▸ **Work to be completed**: Pull every line that holds the word "with" from the entries.

▸ **Data extracts**:
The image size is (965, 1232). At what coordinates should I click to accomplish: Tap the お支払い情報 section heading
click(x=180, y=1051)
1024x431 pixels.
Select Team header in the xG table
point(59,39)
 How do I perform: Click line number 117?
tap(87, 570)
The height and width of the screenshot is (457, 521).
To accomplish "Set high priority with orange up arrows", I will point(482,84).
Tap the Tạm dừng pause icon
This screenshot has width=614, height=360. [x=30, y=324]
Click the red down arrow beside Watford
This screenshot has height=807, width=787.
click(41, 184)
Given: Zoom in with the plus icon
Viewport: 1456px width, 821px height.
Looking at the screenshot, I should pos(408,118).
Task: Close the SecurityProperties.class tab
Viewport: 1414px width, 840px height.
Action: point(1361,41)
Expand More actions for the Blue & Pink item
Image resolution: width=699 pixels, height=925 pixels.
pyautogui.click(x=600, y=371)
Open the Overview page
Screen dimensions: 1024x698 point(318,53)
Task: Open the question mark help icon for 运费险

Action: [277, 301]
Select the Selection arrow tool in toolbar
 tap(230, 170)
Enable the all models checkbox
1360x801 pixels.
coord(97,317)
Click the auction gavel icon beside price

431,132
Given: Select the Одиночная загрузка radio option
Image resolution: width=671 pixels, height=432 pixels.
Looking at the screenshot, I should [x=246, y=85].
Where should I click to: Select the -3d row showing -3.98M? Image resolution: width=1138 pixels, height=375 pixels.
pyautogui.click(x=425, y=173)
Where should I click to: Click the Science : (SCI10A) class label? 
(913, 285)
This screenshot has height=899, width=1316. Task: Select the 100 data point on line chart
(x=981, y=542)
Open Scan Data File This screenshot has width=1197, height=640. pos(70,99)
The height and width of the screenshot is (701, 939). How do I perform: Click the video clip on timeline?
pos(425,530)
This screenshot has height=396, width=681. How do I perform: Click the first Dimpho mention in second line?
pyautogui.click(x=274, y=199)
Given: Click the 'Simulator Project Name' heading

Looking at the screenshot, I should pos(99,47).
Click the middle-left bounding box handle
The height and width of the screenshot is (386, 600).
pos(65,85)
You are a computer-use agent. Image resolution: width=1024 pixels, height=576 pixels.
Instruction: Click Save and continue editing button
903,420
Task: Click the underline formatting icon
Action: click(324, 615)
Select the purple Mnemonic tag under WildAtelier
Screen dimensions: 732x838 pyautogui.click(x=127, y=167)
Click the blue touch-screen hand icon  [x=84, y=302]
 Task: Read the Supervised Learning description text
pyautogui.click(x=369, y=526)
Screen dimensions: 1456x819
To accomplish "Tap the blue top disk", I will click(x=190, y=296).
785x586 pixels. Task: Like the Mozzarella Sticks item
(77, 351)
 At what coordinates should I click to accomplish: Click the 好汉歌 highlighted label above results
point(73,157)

▸ **Expected output**:
To accomplish "Set high priority with orange up arrows", I will point(482,84).
Given: Zoom in with the plus icon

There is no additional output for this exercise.